【講義】5/1 第4回飲食ビジネス概論
2017.05.09
第4回 飲食ビジネス概論 担当:上地恵龍
第4回は、「地域経済活性化に貢献する移動食」ということで、駅弁についてとりあげました。
まず「弁当」という文化が、近年海外でも人気になっており、アメリカ、フランスでのニュースを見ました。弁当はそのまま「BENTO」という単語になっており、本屋には弁当の料理本が売られていたり、弁当箱のコーナーもあるほど人気があるようです。
さて、駅弁ですが、学生に食べたことがあるか質問をしたところ、県外出身の学生は「食べたことがある」でしたが、沖縄出身の学生となるとほぼほぼおらず、内地に旅行に行ったときに食べたことがあるという学生が1名いただけでした。
そもそも、駅弁は、「駅」で売っている「弁当」なので、車社会沖縄には馴染みがないのですね。
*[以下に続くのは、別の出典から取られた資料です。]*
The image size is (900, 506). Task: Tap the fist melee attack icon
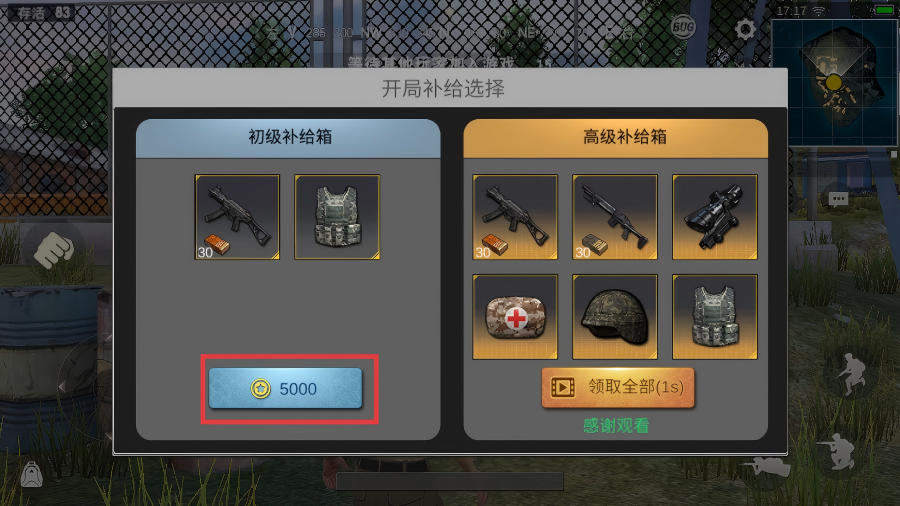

内地出身の私は、子供の頃、お土産にもらう駅弁にワクワクしたものです。デパートで駅弁フェアがあると、その地へ行った気になってつい買ってしまう魅力が駅弁にはあると思います。
駅弁の歴史は、元々は鉄道建設の作業員のための食事が起源のようで、それが乗降客にも提供されるようになり、地域の食材を使うことで、地域のブランド力向上や、地産地消に貢献するようになったということでした。
また、日本の「鉄道大国」という面や、弁当を持ち歩くことに抵抗がない気質、各地に特産品があるという地理的優位性が結びついてできた、日本独特の食文化になったそうです。
とはいえ、時代と共に市場は縮小しており、常温保存の駅弁は消費期限が短く廃棄率がコンビニなどの倍の10%あり、そこには、規制があって消費期限が近くなったものを値引きできないなどの理由もあるようです。また、鉄道の高速化による乗車時間の短縮、駅構内に整備される「駅ナカ」店の増加、コンビニの存在、固定窓式で開閉できない車両の増加などの理由もあり、老舗業者が撤退するということもあるということでした。
そこで、イベント出店や保温式・加熱式駅弁の開発などにより、駅弁による地域活性化を図る取り組みが行われるようになり、デパートで行われた全国の駅弁が一同に会する「駅弁大会」に出店する店の密着取材の様子を見ました。上位に選出されることで、全国区になったものもあるほど影響力があるのだそうです。
近年では、「駅」だけでなく「空弁」「球弁」「速弁」「道の駅弁」などもあり、各地域で工夫を凝らした弁当が販売されているということでした。